George has a nice explanation of doorbells:
You'd hope at $15,000+ per unit, you wouldn't have to reset it at all...
i never said i hated yosys/nextpnr? i said somewhere that yosys makes the uber strange decision to use C++ as effectively a scripting language ie gluing and scheduling "passes" together - like they seemed to make the firm decision to diverge from tcl but diverged into absurd territory. i wish yosys were great because it's open source and then i could solve my own problems as they occurred. but it's not great and i doubt it ever will be because building logic synthesis, techmapping, timing analysis, place and route, etc. is just too many extremely hard problems for OSS.
all the vendor tools suck. it's just a fact that both big fpga manufacturers have completely shit software devs working on those tools. the only tools that i've heard are decent are the very expensive suites from cadence/siemenns/synopsis but i have yet to be in a place that has licenses (neither school nor day job - at least not in my team). and mind you, you will still need to feed the RTL or netlist or whatever that those tools generate into vivado (so you're still fucked).

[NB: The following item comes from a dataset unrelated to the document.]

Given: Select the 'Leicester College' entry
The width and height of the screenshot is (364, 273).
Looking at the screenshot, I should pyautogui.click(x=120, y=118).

so i don't have advice for you on RTL - i moved one level up (ISA, compilers, etc.) primarily because i could not effectively learn by myself i.e., without going to "apprentice" under someone that just has enough experience to navigate around the potholes (because fundamentally if that's what it takes to learn then you're basically working on ineluctably entrenched tech).
AMD's driver is in your kernel, all the userspace is on GitHub. The ISA is documented. It's entirely possible to treat the ASICs as mass market subsidized floating point machines and run your own code on them.
Modulo firmware. I'm vaguely on the path to working out what's going on there. Changing that without talking to the hardware guys in real time might be rather difficult even with the code available though.
I haven't found the firmware source code yet - digging through confluence and perforce tries my patience and I'm supposed to be working on llvm - but I hear it's written in assembly, where one of the hurdles to open sourcing it is the assembler is proprietary. I suspect there's some common information shared with the hardware description language (tcl and verilog or whatever they're using). To the extent that turns out to be true, it'll be immune to C style undefined behaviour, but I wouldn't bet on it being free from buffer overflows.
That said, if you're on the inside, like I am, and you talk to people at AMD (just got off two separate back to back calls with them), rest assured, they are dedicated to making this stuff work.
Part of that is to build a developer flywheel by making their top end hardware available to end users. That's where my company Hot Aisle comes into play. Something that wasn't available before outside of the HPC markets, is now going to be made available.
This is exactly the void I'm trying to fill.
At which price point to be honest, it still shouldn't be needed.
AMD are lucky everyone expects this nowadays, or people might consider sueing.